Une lumineuse intensité

« Tristesse et mystère et délice, / et comme une lointaine prière… / Mon âme doit encore errer. / Mais si tu étais mon destin … » Le pressentiment était juste. D’une première rencontre à un bal masqué en mai 1923 à Berlin, où le jeune Nabokov est sous le coup d’une lourde déception amoureuse, et de ce poème adressé à Véra Slonim jusqu’au dernier message « À Verotchka », le 7 avril 1976, soit un peu plus d’un an avant sa mort, cette correspondance à sens unique couvre plus de cinquante années d’une vie conjugale illuminée par un amour « sans nuage », fait d’une lumineuse intimité et d’une rare compréhension mutuelle.


Vladimir Nabokov, Lettres à Véra. Édition établie par Olga Voronina et Brian Boyd. Trad. du russe et de l’anglais par Laure Troubetzkoy. Fayard, 785 p., 36 €


La part manquante, ce sont les lettres de Véra à son mari, que celle-ci, par pudeur ou pour toute autre raison, a détruites. Aucune n’a subsisté, mais celles de Nabokov s’adressant à Véra suffisent à laisser imaginer qui fut la femme qui a partagé sa vie, soutenu son œuvre et suscité chez lui une telle inventivité, un tel charme et cette tendresse absolue dont chacune de ses lettres se fait la messagère, du premier au dernier jour de leur vie commune.
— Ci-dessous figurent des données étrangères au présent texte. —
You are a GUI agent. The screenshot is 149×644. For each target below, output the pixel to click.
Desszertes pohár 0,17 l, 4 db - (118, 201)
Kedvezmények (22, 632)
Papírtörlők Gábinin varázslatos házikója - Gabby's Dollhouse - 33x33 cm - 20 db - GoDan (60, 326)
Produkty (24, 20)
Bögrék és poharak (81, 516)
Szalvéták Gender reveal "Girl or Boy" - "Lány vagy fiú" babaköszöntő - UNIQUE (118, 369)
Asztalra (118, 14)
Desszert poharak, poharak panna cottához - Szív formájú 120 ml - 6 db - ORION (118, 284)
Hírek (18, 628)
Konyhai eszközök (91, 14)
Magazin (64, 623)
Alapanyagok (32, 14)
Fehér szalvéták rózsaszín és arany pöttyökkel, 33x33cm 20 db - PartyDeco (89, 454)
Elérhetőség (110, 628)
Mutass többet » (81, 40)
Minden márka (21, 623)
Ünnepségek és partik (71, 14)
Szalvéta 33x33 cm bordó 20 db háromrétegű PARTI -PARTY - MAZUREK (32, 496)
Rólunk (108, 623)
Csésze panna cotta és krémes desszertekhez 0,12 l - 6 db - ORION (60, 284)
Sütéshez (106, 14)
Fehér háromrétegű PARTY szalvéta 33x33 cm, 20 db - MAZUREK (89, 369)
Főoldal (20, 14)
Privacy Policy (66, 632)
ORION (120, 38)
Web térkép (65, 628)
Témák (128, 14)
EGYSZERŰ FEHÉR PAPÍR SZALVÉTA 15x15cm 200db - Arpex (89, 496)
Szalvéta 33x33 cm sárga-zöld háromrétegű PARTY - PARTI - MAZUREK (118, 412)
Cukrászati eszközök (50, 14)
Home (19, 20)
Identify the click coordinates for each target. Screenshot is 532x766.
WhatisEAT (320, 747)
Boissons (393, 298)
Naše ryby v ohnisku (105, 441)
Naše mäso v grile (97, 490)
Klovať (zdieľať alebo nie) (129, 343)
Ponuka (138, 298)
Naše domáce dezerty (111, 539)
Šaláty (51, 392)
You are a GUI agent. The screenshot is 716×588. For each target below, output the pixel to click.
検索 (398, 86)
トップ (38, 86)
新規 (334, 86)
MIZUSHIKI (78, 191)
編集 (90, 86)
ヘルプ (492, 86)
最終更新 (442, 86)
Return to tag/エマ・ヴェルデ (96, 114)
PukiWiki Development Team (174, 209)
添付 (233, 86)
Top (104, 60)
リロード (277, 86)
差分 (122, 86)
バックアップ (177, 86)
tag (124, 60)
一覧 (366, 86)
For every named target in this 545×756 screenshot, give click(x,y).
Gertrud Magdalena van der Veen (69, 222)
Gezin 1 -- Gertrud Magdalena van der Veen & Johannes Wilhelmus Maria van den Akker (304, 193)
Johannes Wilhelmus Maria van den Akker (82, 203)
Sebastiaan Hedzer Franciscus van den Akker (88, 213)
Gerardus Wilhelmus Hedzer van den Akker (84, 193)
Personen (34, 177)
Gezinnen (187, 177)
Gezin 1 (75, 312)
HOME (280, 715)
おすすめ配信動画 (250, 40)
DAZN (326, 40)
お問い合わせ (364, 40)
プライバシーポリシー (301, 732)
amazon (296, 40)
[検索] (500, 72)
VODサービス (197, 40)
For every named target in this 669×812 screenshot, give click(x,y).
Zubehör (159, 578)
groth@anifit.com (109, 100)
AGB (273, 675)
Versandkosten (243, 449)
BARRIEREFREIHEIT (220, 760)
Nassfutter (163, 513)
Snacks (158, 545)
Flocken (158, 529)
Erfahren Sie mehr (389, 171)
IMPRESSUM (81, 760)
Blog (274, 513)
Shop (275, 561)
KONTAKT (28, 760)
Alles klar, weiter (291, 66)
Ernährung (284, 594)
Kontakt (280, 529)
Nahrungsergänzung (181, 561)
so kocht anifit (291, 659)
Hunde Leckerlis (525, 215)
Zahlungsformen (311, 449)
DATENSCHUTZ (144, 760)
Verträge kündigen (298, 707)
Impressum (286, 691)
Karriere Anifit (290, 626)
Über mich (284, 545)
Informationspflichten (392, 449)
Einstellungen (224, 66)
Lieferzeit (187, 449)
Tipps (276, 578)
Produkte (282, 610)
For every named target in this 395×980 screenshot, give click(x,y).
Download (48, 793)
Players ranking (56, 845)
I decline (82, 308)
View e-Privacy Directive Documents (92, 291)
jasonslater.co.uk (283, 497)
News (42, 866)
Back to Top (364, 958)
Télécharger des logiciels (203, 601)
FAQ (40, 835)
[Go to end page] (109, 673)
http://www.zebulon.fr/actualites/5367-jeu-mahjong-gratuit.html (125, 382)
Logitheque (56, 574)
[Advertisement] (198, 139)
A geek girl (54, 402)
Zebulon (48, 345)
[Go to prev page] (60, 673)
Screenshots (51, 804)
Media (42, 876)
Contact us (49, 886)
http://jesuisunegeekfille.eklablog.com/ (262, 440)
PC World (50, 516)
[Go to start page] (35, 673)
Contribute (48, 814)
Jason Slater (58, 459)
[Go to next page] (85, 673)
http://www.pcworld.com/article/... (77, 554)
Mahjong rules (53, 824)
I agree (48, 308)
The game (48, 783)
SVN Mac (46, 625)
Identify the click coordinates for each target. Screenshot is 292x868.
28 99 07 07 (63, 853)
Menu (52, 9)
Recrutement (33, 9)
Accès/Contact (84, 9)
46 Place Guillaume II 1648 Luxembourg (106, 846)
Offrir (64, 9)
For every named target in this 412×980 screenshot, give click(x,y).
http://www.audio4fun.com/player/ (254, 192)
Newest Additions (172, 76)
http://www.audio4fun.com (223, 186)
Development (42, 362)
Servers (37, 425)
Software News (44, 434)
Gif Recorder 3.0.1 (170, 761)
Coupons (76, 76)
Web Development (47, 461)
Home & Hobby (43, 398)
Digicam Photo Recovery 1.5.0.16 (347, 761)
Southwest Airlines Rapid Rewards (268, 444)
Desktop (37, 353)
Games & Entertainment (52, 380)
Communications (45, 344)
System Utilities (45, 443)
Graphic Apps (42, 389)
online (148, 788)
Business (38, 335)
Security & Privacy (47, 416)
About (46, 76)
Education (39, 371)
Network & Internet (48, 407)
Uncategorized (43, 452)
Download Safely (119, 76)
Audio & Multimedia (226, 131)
Nulle lassitude, nul relâchement dans l’expression merveilleusement fantaisiste de l’amour qu’il porte à sa femme. Jusqu’au bout, elle sera sa « vie adorée », sa « chère petite chérie », son « amour multicolore », son « grand ciel rose », et ses lettres seront ponctuées, au milieu d’une phrase, de « je t’aime » sur lequel s’enchaîne la suite de son récit. Véra, de son côté, écrit peu. À la vitalité limpide de ces lettres s’accroche parfois le nuage d’un léger reproche sur son silence, mais il glisse aussitôt et enchaîne sur un épisode, souvent cocasse, de sa vie, sur une facétie destinée à la faire rire : « Je me sens mirablement bien (j’avais mon fume-cigarette dans la bouche) – je me sens admirablement bien, je fume moins parce que c’est interdit dans la plupart des locaux » (New York, 19 mars 1941).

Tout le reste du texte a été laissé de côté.